§ Exercise objective
Rewrite the rows in the part that opens with the line containing "Where should I click to: Unlock" and closes with the line containing "point(975,311)", both ends included and the requests kept. Scale every coordinate in the answers by 2.1, rounding to whole numbers with halves going up, and leave the numbers in the requests as they are.

§ Records shown

::::::::

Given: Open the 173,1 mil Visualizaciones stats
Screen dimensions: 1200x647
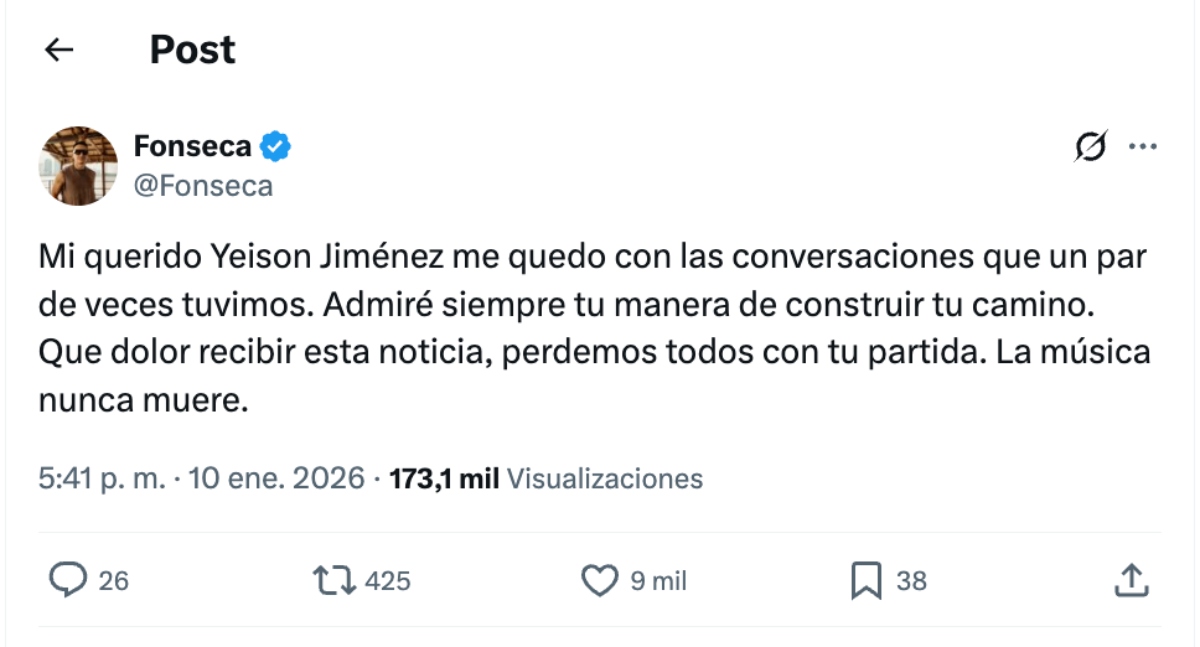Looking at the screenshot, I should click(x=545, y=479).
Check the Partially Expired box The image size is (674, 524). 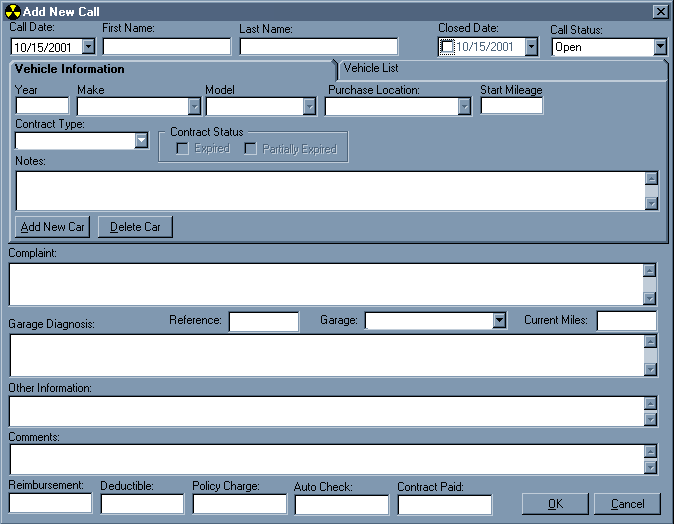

::::::::

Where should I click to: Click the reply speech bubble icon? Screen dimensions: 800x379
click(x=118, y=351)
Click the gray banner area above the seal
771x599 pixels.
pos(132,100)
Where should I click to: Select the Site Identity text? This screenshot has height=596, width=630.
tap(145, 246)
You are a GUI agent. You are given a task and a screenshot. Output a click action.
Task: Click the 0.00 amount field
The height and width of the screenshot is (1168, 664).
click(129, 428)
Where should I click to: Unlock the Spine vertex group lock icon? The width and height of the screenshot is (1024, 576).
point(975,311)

::::::::

§ Solution below
Where should I click to: Unlock the Spine vertex group lock icon? The width and height of the screenshot is (1024, 576).
point(2048,653)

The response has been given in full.